1971-USA-volo NorthWest diretto a Seattle, un uomo in impermeabile nero,giacca e cravatta nere e occhiali da sole, passa un bigliettino all'hostess. Sul biglietto c'è scritto: «Ho una bomba, sono pronto ad usarla se necessario. Siete dirottati». L'uomo mostra il contenuto della valigietta all'hostess: ci sono cavi collegati a cilindi e tutto fa pensare che sia davvero una bomba. L'uomo che dice di chiamarsi Dan Cooper (un alias naturalmente) ordina al pilota dell'aereo (un Boeing 747) di rimanere in quota fino a che non saranno pronte le sue richieste per il riscatto dei passeggeri: 200mila dollari e 4 paracadute.
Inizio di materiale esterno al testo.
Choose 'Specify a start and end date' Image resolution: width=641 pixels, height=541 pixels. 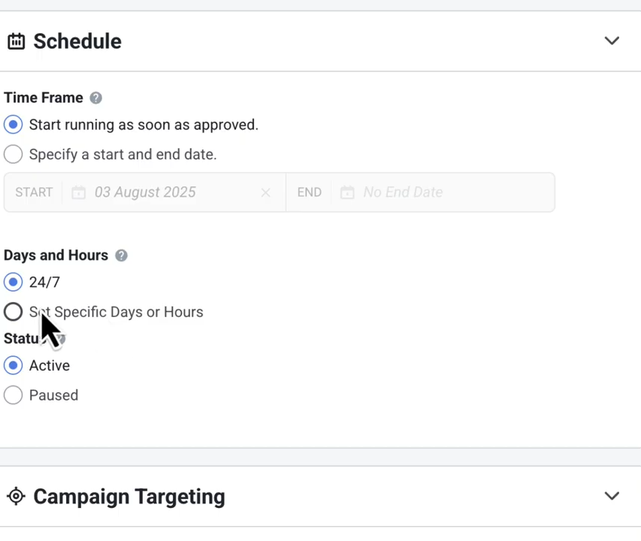(x=13, y=155)
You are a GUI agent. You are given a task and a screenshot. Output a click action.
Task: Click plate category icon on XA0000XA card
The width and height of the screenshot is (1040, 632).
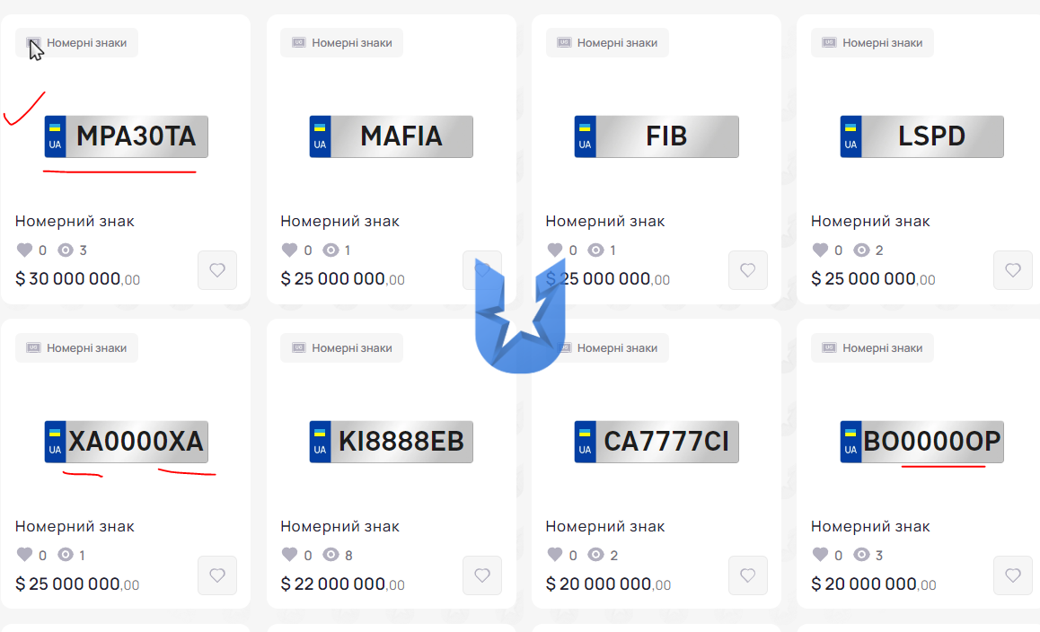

L'aereo atterra a Seattle ed avviene lo scambio: i 36 passeggeri scendono dall'aereo, mentre a bordo rimangono lui e 3 membri dell'equipaggio. Cooper ordina al pilota di decollare e fare rotta verso il Messico, e dopo neanche un'ora di volo,sopra lo stato di Washington, dopo essersi fatto mostrare come aprire il portellone sul retro dell'aereo, sparisce nel nulla con la valigetta piena di soldi. Era buio, faceva freddo e tirava un vento fortissimo; nessuno crede possa avercela fatta ed il pilota di jet che stava seguendo l'aereo dirottato non ha visto nulla.
Un fantasma sparito nel nulla, di cui la polizia naturalmente non ha nessuna traccia a cui aggrapparsi.
La storia si riapre nel febbraio del 1980 per merito di Brian Ingram, 8 anni. Il bambino durante una scampagnata trova un «tesoro». Quattromila dollari, coperti dalla terra, sulla sponda del fiume Columbia. Sono una parte del riscatto ottenuto da Cooper.
Negli anni a seguire diverse persone sono sospettate di essere Dan Cooper, ma le indagini dell' Fbi dimostrano il contrario.
L'uomo tutto vestito di nero compì il crimine perfetto per poi sparire nel nulla come un fantasma. Nessuno scoprirà mai chi è stato Dan Cooper.